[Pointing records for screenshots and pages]

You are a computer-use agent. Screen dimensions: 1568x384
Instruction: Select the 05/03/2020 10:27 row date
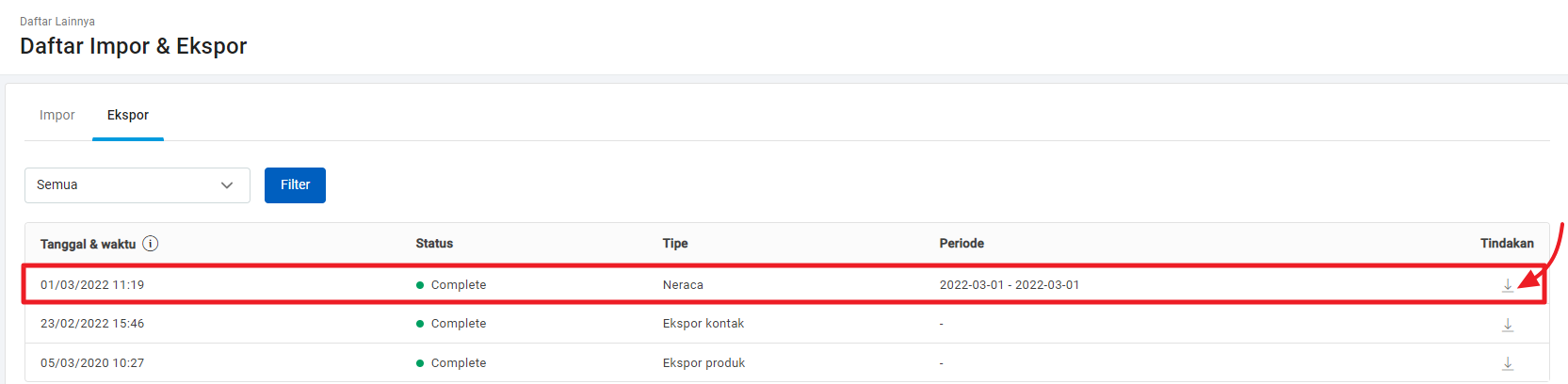coord(92,363)
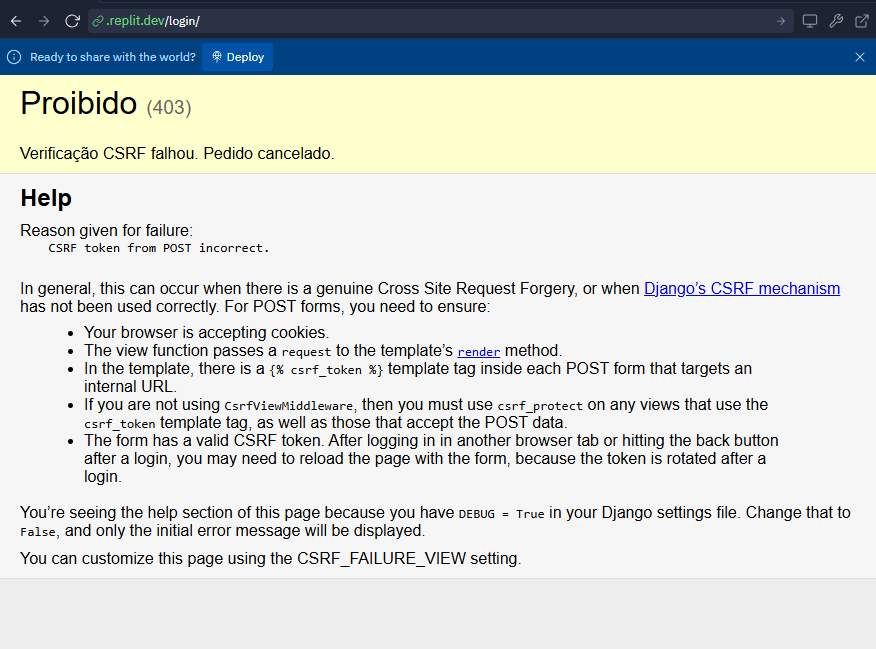This screenshot has width=876, height=649.
Task: Click the link icon beside replit.dev URL
Action: click(x=98, y=21)
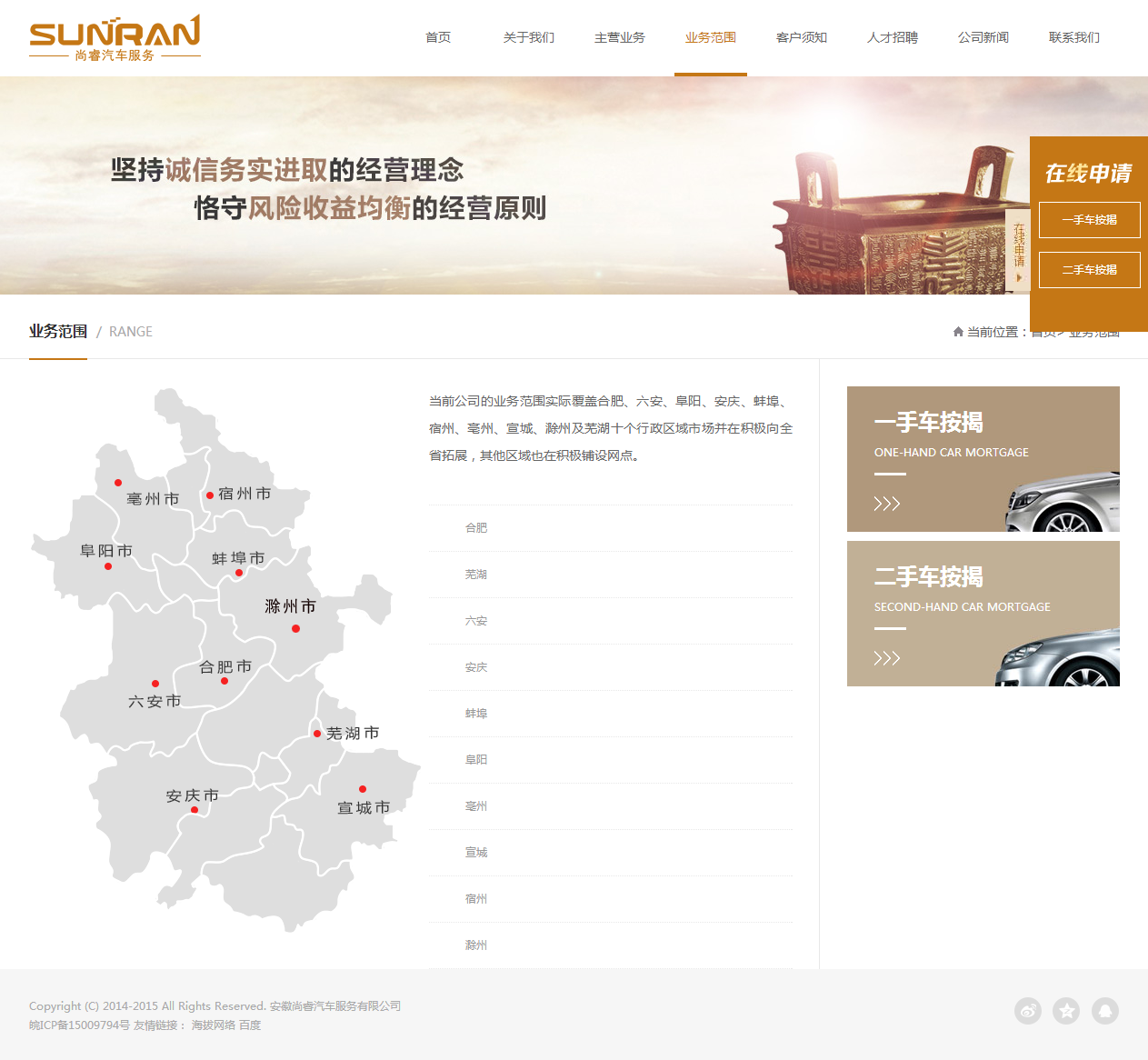Click the 一手车按揭 button in 在线申请 panel
This screenshot has width=1148, height=1060.
[x=1089, y=220]
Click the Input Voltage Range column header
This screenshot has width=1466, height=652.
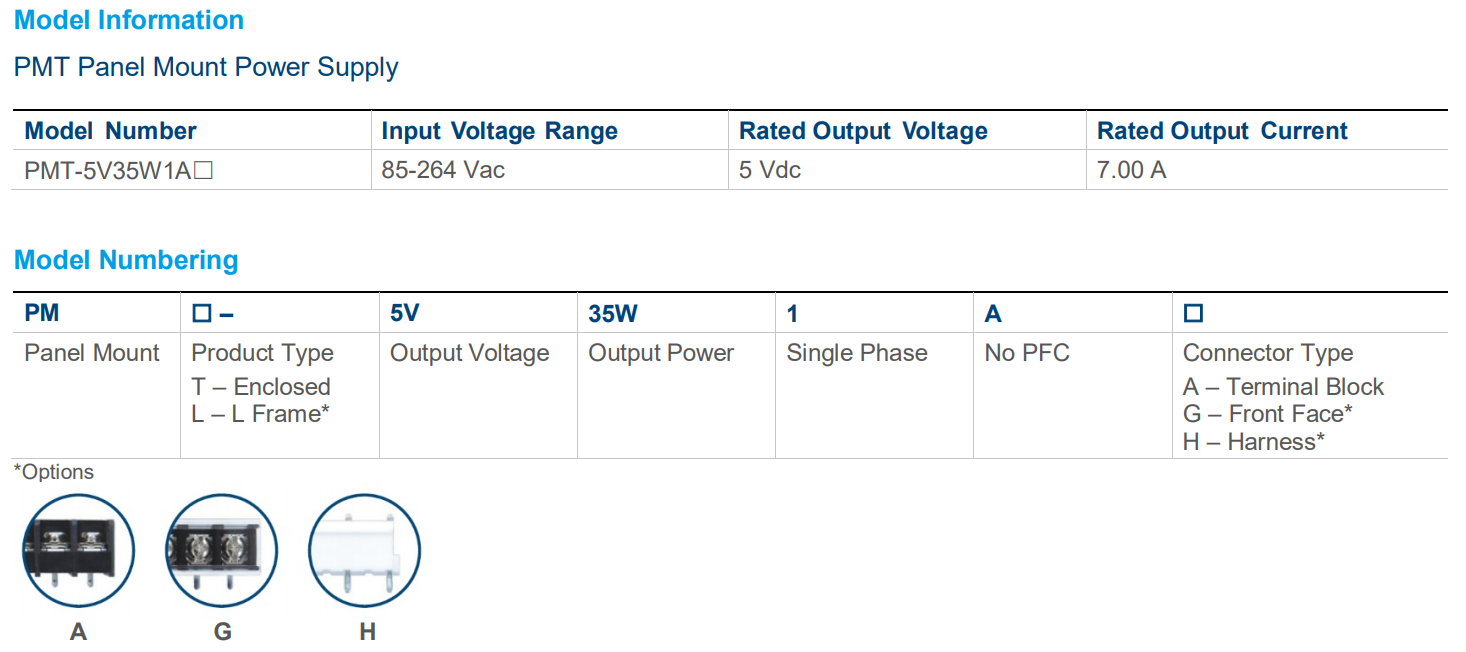(499, 131)

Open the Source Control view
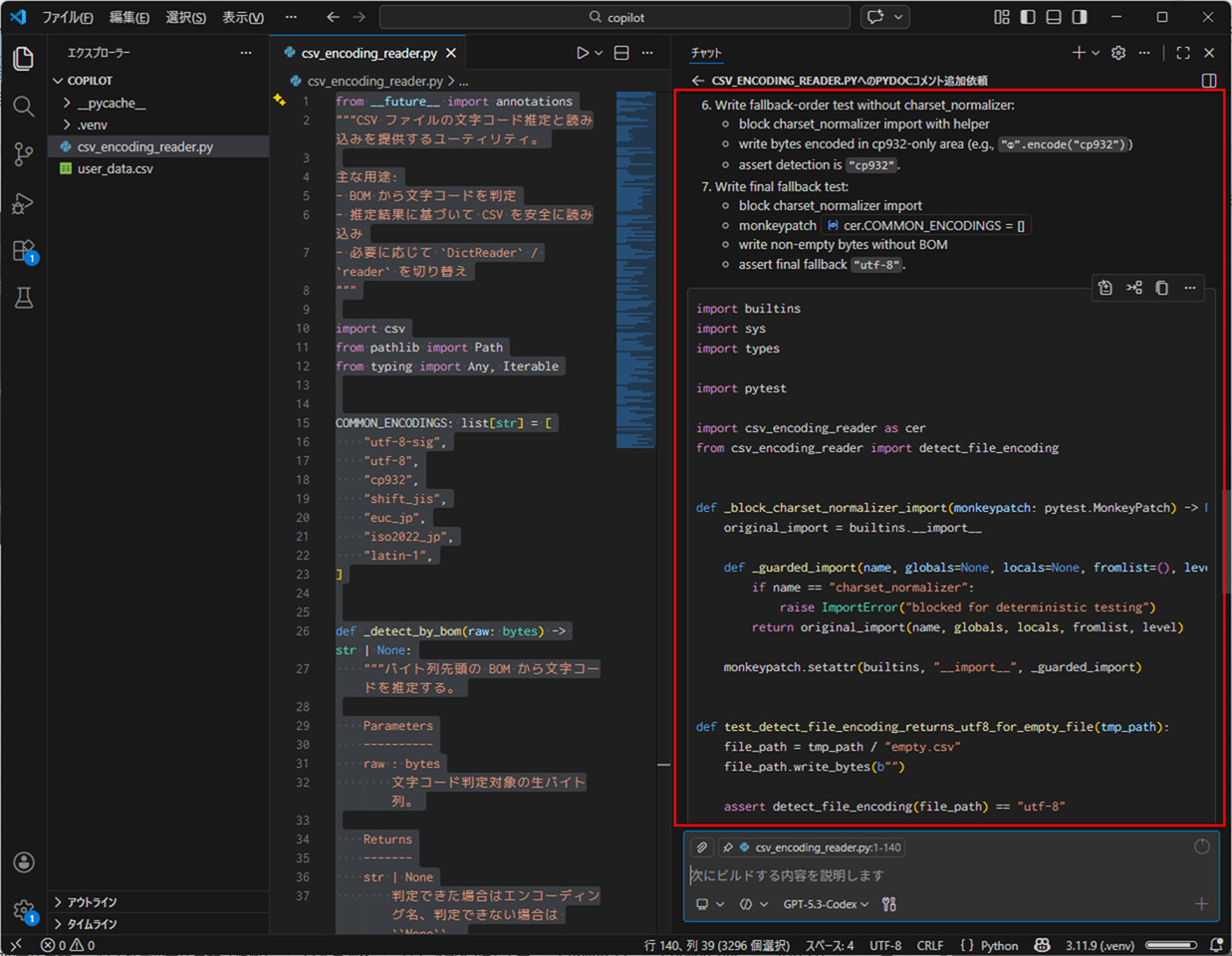(x=24, y=154)
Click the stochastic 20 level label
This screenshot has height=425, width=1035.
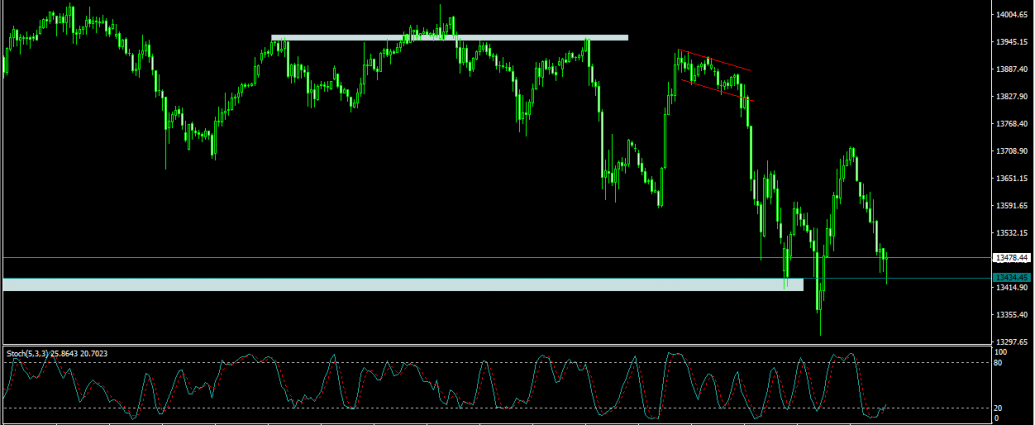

What the task asks:
Copy the records word for word, starting at the line that contains "Click the Input Voltage Range column header" and continuing through the end of the records. Omit the pictures from your copy.

Result for this task:
Click the Input Voltage Range column header
This screenshot has width=1466, height=652.
(499, 131)

Open the Source Control view
(x=24, y=154)
Click the stochastic 20 level label
This screenshot has height=425, width=1035.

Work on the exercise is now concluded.